Frerichs, a Democrat, has since walked back that comment, issuing a statement last week saying he is against taxing retirement income after he canceled a press conference on the matter.
Gov. JB Pritzker has also said he is opposed to the idea.
The same is true for AARP Illinois, which also supports the graduated income tax amendment.
At a recent virtual news conference, the senior advocacy group stressed that taxing retirement income and the graduated income tax are mutually exclusive propositions.
“If Illinois doesn’t find a way to fix this budget crisis with steps in the right direction, such as passing the graduated income tax, that’s when state lawmakers may be forced to consider adding a retirement income tax or more drastic spending cuts,” said Illinois AARP volunteer and former director of the Illinois Department on Aging Charles Johnson, per Capitol News Illinois.
What would the money raised by this graduated income tax fund?
There is some dispute about how much money a graduated income tax would raise.
The Governor’s Office of Budget and Management and Illinois Department of Revenue estimate it would generate approximately $3.4 billion more annually for the state.
The Illinois Policy Institute contends that figure is overly optimistic because it does not factor in that “tax changes affect behavior.”
The institute estimates the tax would raise between $1.4 billion and $2.4 billion per year, depending on the method of estimation.
It reasons that, if revenue falls short of projections, the state is more likely to raise taxes on the middle class under the graduated income tax.
Whatever money the amendment would bring would go to a variety of sources, according to lawmakers.

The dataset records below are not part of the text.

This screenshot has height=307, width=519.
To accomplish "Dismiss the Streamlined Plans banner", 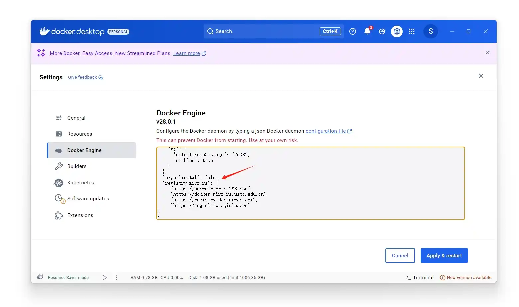I will pyautogui.click(x=487, y=53).
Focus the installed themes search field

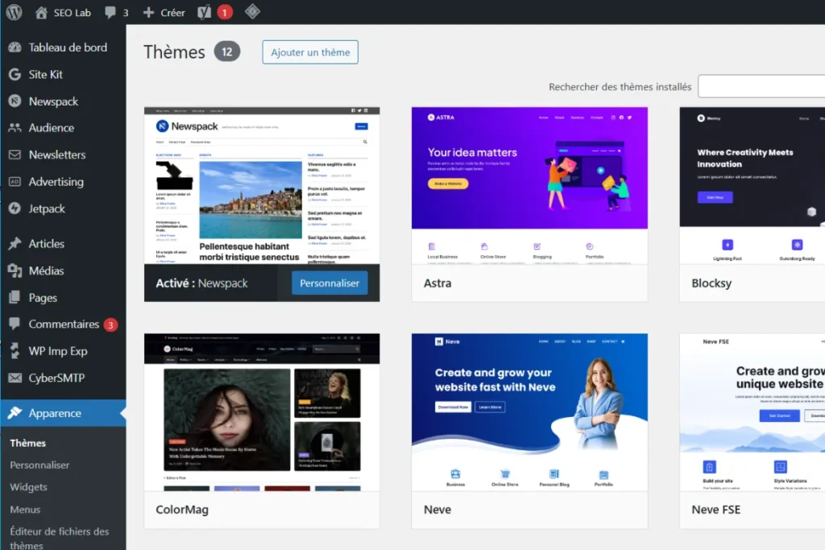coord(761,87)
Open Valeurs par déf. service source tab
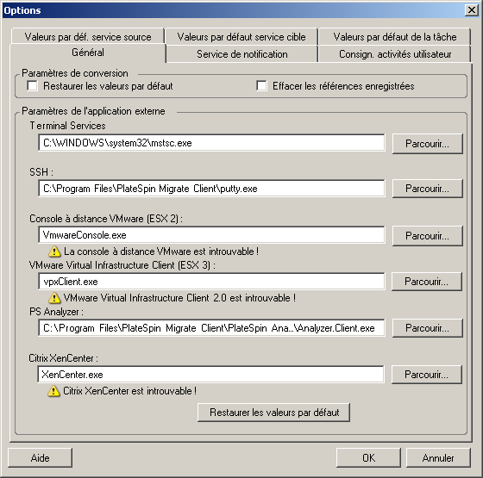483x478 pixels. pos(88,37)
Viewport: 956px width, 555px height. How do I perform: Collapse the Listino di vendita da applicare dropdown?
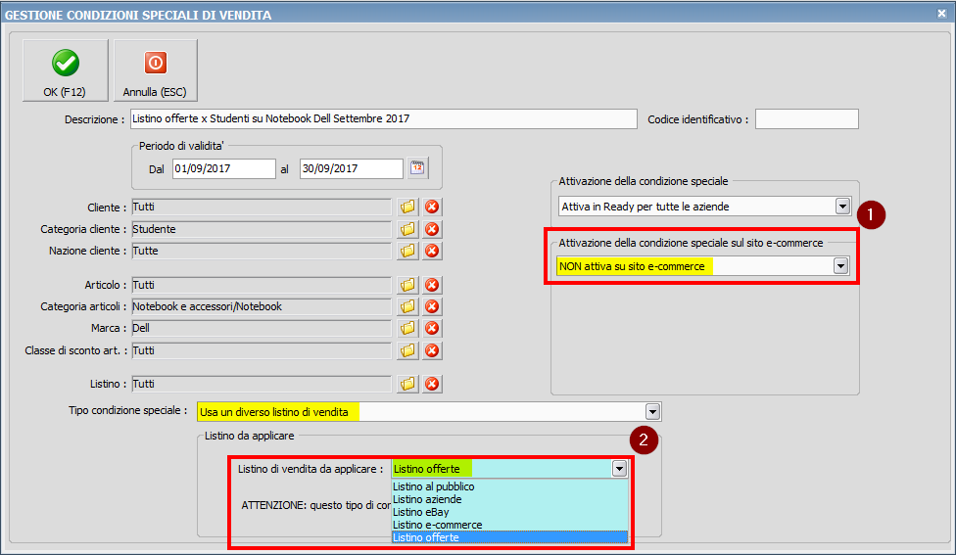click(x=619, y=469)
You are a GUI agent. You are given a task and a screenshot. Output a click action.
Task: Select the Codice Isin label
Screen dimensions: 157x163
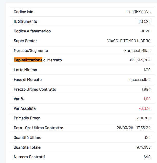tap(23, 12)
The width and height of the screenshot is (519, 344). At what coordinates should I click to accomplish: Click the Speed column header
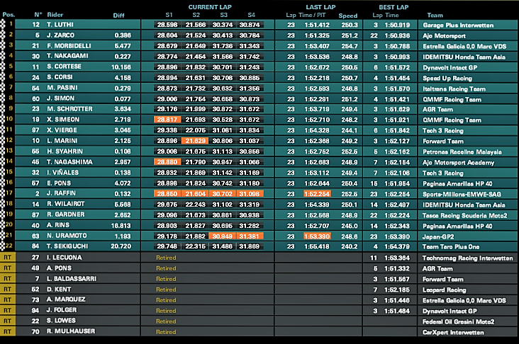[x=348, y=16]
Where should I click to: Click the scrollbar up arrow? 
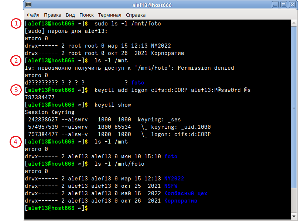pos(294,23)
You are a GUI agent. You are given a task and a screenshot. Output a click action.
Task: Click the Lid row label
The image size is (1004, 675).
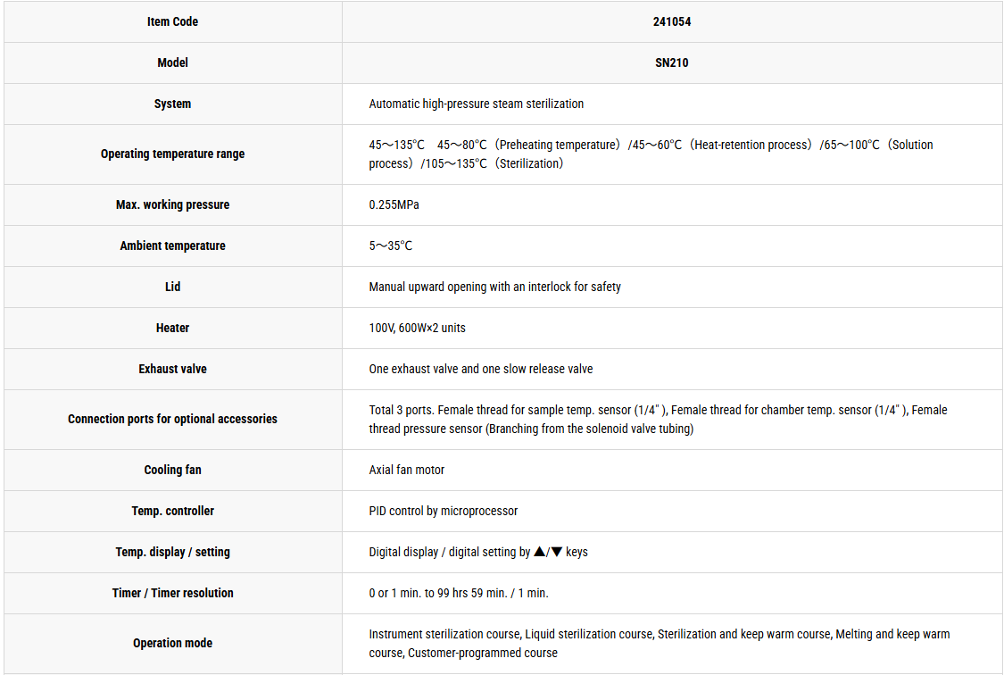pos(173,287)
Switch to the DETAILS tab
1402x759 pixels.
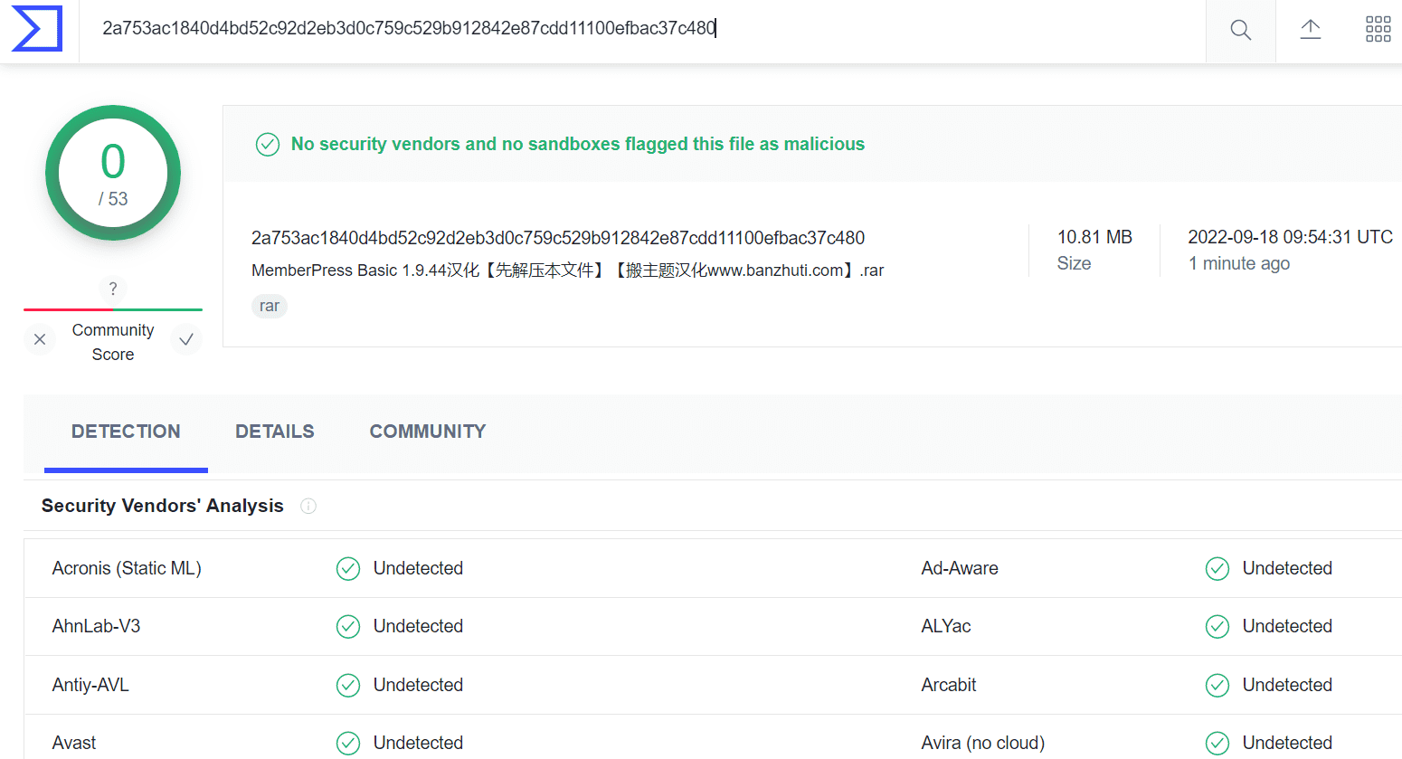[x=275, y=432]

Pritzker’s budget has earmarked funding from the graduated income tax to help pay for the state’s backlogged bills, increased spending on education and corporate income tax refunds.
The state’s budget also calls for $50 million from the tax to go into the budget stabilization fund and an additional $100 million to go toward the pension systems, with that contribution doubling next year.
That spending is all conditional on the amendment passing.